DIRECTION A.
From the passage on butterflies and climate change, list the factors whose changes the researchers set out to track for their effects on plant–butterfly pollination.

Published in the journal Oecologia, the study shows that climate change and extreme events (storms, forest fires, drought) are disrupting flowering periods and depriving butterflies of food sources.

While the threat to butterflies has been demonstrated before, few studies have looked at the impact of climate change on their food sources.

The scientists’ research covered 21 years, using butterfly samples collected from various sites throughout the study region, as well as specimens from the University of Nevada, Reno Museum of Natural History.

The aim was to track the potential effects of direct and indirect changes in precipitation, temperature, monsoons and forest fires on the interactions between plants and butterfly pollination.

The researchers found a decrease in the pollen richness associated with butterflies in the sites studied, as well as an increase in the abundance of pollen grains from drought-tolerant plants, particularly over the last 10 years.

The global rise in temperatures, as well as the intensity and frequency of precipitation and forest fires, have also had a negative impact on pollen diversity.

“Our findings have important implications for understanding plant–pollinator interactions and the pollination services affected by global warming,” the study authors conclude.

Butterfly survival isn’t just threatened in the United States. According to a 2022 report by the French Biodiversity Agency (OFB), of the 301 species of butterfly found in mainland France, 200 have disappeared from at least one département since the last century.

In total, this represents 66% of species. And according to the European Environment Agency, half of all grassland butterflies have disappeared from Europe in the space of 20 years.

PROVIDED MATERIAL.

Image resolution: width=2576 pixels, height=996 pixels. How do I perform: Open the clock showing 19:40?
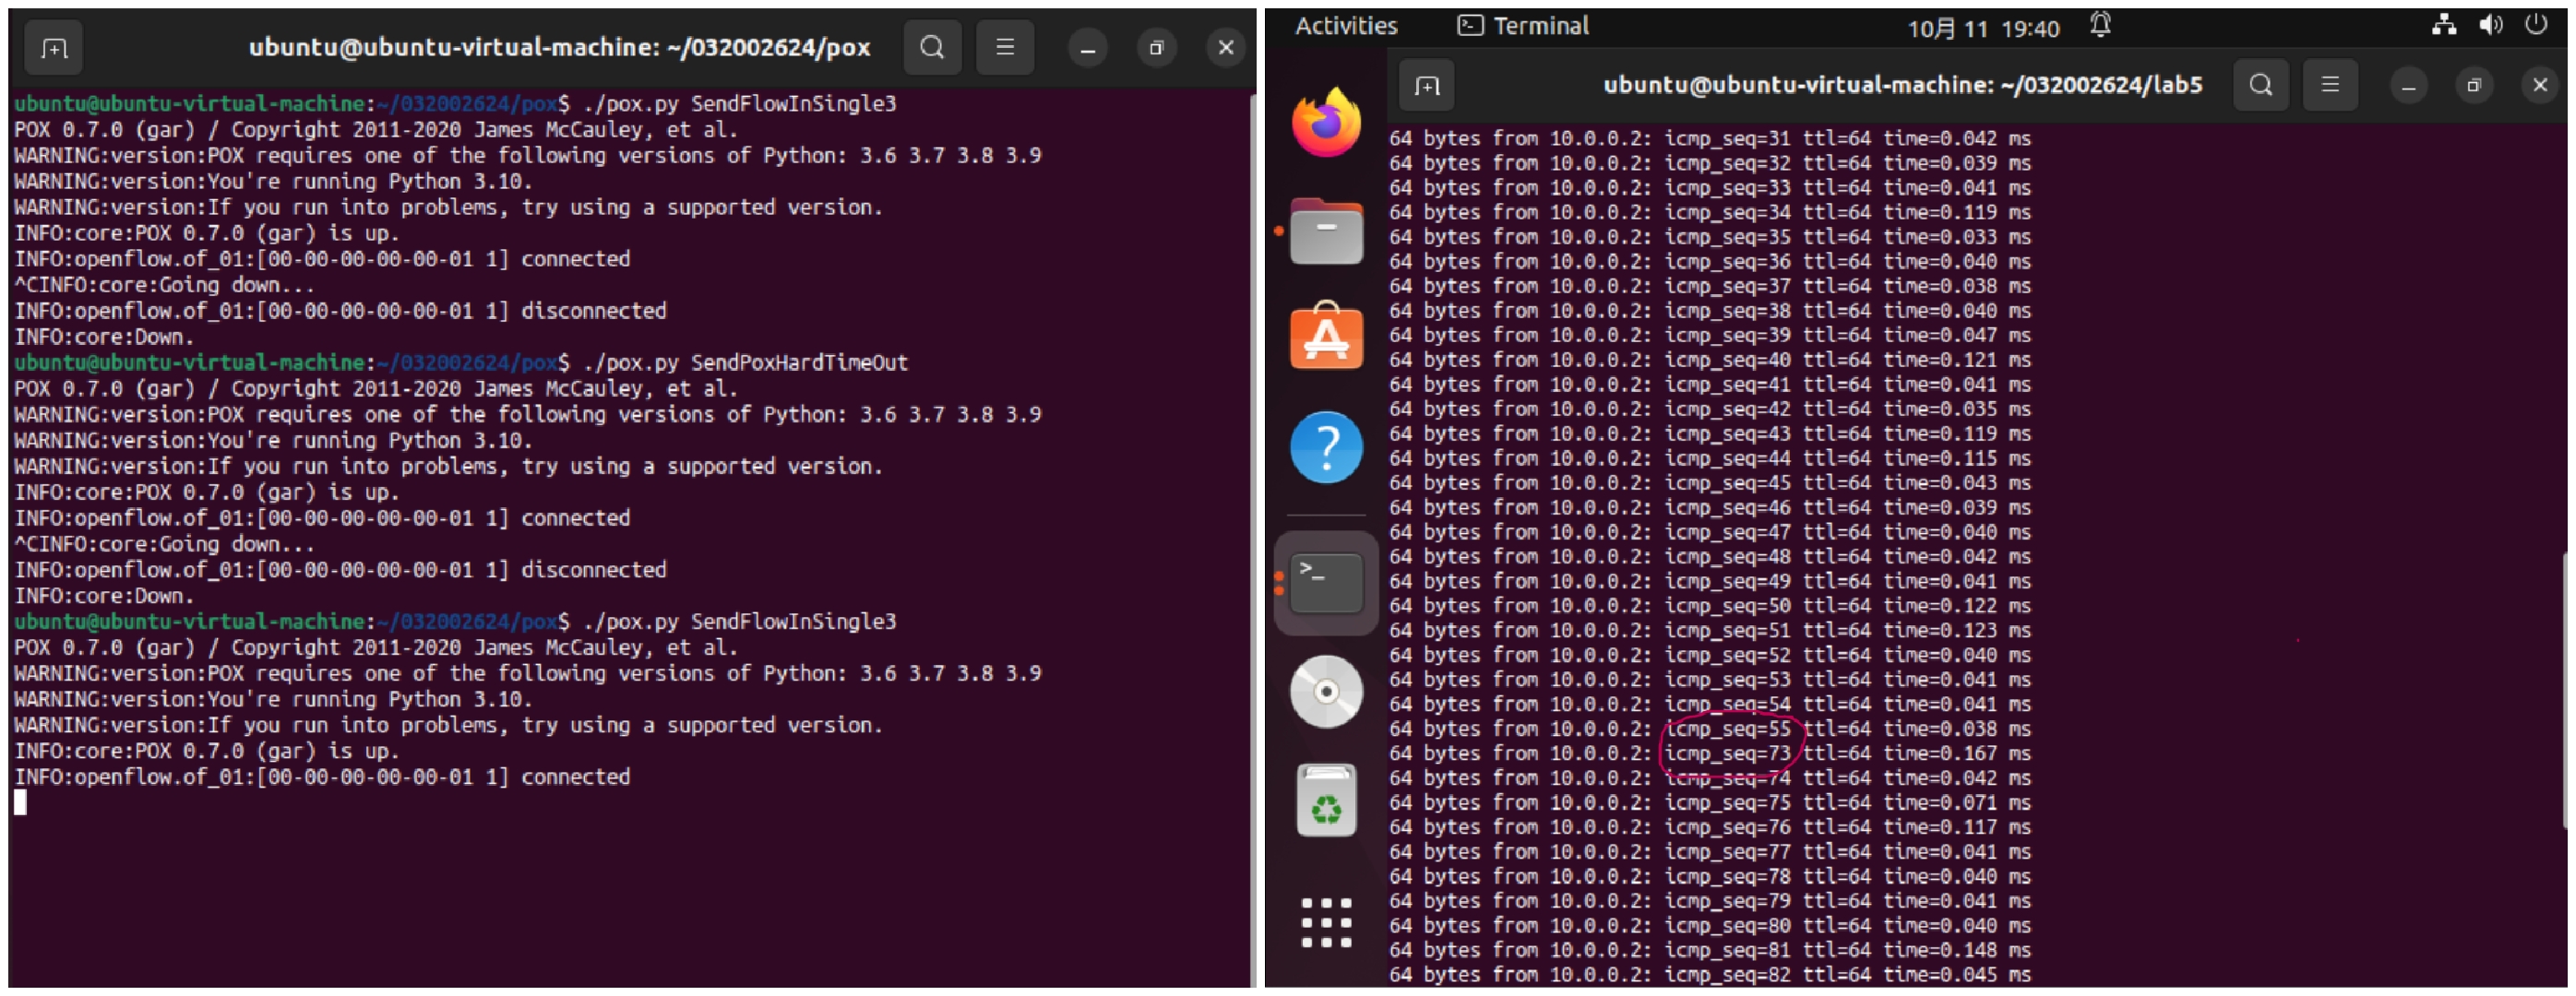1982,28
...
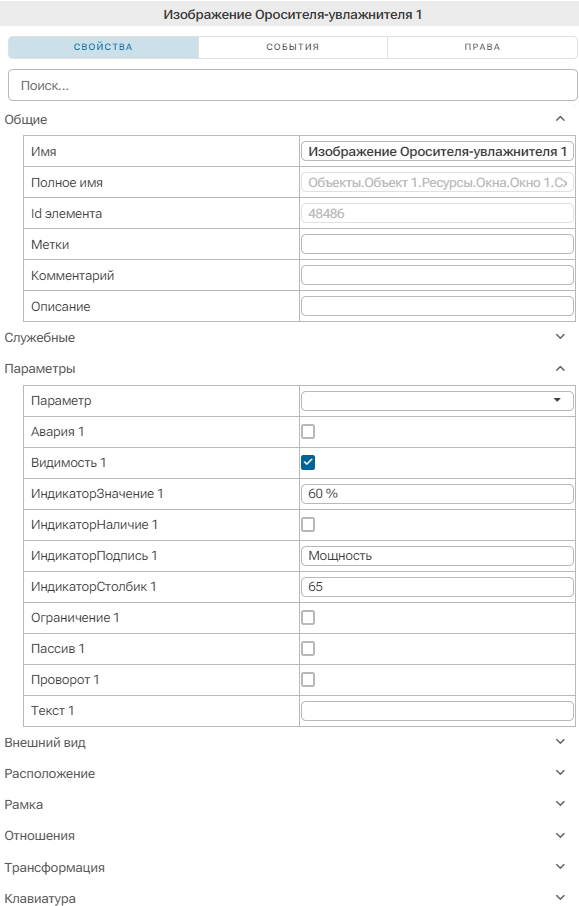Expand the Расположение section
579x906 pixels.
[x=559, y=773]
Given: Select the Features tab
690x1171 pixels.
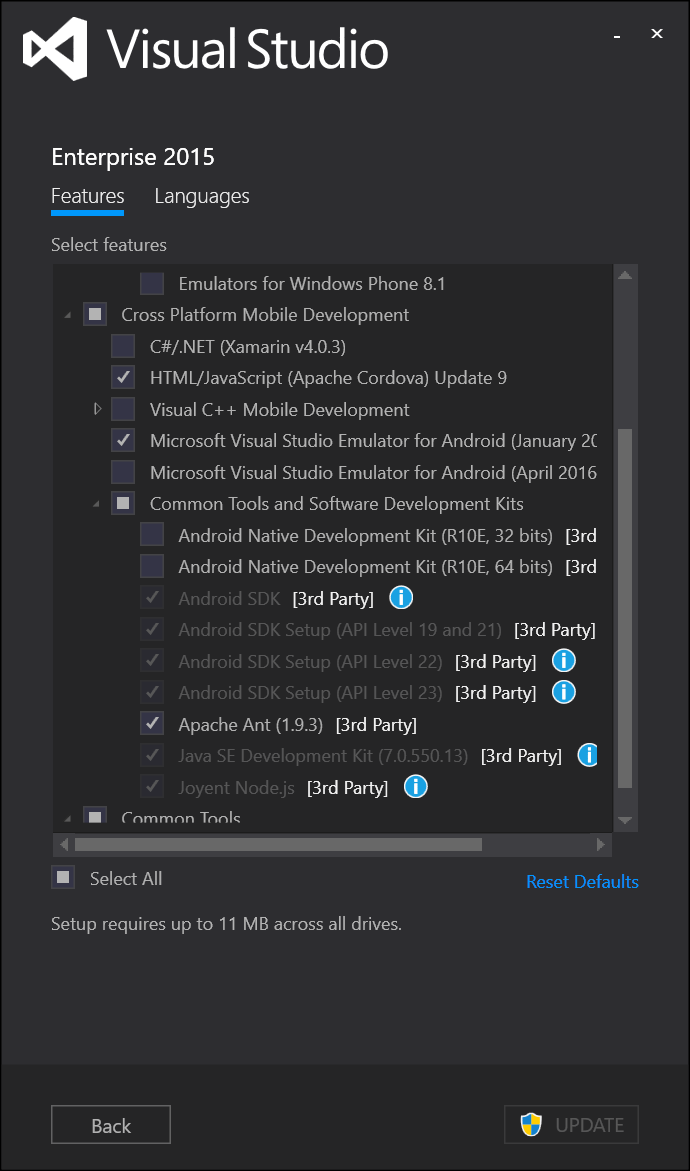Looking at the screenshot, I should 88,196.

DIRECTION B.
Copy out each line of the records that contains the word "pixels".

WRITTEN RESPONSE A.
precipitation
temperature
monsoons
forest fires

WRITTEN RESPONSE B.
Image resolution: width=2576 pixels, height=996 pixels. How do I perform: Open the clock showing 19:40?
579x906 pixels.
690x1171 pixels.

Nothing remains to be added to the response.